» Assignment
Can you copy out, word for word, the part of the records below that opens with their very first line and closes with the line containing "pyautogui.click(x=12, y=506)", with both of those lines included?
--------------------
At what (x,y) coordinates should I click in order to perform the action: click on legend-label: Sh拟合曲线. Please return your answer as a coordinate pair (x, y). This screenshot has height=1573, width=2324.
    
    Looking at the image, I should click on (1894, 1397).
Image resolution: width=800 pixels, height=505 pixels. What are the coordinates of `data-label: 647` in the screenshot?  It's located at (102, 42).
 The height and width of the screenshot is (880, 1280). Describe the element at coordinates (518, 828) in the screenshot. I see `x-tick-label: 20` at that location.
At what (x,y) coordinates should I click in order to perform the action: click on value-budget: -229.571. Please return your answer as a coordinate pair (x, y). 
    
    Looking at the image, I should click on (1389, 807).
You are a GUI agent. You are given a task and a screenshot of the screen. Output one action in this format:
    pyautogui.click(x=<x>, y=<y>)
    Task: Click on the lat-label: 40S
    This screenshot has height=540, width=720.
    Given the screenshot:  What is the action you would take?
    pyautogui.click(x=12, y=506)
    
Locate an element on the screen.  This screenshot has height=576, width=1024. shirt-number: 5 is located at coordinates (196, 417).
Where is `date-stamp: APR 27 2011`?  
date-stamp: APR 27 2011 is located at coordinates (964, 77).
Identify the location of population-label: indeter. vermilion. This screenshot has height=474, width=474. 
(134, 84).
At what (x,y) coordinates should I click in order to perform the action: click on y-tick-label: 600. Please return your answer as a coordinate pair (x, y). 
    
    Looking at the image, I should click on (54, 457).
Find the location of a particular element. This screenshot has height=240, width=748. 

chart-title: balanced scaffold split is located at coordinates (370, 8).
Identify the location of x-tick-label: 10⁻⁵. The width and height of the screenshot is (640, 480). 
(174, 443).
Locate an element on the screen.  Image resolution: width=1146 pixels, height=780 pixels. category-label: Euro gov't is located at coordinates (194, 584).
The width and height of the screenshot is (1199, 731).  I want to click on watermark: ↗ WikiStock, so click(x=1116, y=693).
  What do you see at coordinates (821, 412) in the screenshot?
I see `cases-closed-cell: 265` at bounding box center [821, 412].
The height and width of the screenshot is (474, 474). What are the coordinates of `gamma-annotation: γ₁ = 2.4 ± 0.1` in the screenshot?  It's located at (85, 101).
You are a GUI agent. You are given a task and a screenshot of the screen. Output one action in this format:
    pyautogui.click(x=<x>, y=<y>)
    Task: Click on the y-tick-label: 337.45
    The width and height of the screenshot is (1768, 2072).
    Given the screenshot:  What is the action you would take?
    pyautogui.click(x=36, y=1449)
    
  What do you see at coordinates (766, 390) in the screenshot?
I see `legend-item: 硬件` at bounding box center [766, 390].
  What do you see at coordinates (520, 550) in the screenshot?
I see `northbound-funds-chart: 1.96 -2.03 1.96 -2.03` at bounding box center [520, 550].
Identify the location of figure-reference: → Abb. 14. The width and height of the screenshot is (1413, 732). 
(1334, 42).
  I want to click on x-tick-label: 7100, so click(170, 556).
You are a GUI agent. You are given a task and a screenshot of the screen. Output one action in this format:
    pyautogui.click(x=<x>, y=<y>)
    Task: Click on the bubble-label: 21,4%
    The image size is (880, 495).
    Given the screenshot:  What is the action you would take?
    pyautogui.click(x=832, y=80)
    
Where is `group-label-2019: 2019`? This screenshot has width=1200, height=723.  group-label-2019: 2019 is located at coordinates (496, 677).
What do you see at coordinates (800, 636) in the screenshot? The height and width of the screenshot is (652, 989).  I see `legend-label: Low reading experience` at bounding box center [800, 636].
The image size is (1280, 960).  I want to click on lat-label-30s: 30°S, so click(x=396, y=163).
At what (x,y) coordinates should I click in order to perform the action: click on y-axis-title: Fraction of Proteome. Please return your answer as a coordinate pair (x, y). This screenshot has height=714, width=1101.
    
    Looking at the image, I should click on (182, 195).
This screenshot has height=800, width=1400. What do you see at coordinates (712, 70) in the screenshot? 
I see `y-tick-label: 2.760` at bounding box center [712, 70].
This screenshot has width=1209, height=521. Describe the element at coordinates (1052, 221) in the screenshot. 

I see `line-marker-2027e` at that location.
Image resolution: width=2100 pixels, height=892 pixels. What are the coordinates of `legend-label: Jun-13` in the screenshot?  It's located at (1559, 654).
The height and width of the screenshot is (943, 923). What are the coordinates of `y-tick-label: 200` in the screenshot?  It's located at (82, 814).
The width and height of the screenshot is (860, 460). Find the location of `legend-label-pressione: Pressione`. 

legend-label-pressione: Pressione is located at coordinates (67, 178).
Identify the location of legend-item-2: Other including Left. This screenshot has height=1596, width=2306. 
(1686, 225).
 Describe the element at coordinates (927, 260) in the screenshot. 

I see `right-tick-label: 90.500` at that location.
--------------------
» Result for this task
At what (x,y) coordinates should I click in order to perform the action: click on legend-label: Sh拟合曲线. Please return your answer as a coordinate pair (x, y). This screenshot has height=1573, width=2324.
    
    Looking at the image, I should click on (1894, 1397).
Image resolution: width=800 pixels, height=505 pixels. What are the coordinates of `data-label: 647` in the screenshot?  It's located at (102, 42).
 The height and width of the screenshot is (880, 1280). Describe the element at coordinates (518, 828) in the screenshot. I see `x-tick-label: 20` at that location.
At what (x,y) coordinates should I click in order to perform the action: click on value-budget: -229.571. Please return your answer as a coordinate pair (x, y). 
    
    Looking at the image, I should click on (1389, 807).
You are a GUI agent. You are given a task and a screenshot of the screen. Output one action in this format:
    pyautogui.click(x=<x>, y=<y>)
    Task: Click on the lat-label: 40S
    This screenshot has height=540, width=720.
    Given the screenshot:  What is the action you would take?
    pyautogui.click(x=12, y=506)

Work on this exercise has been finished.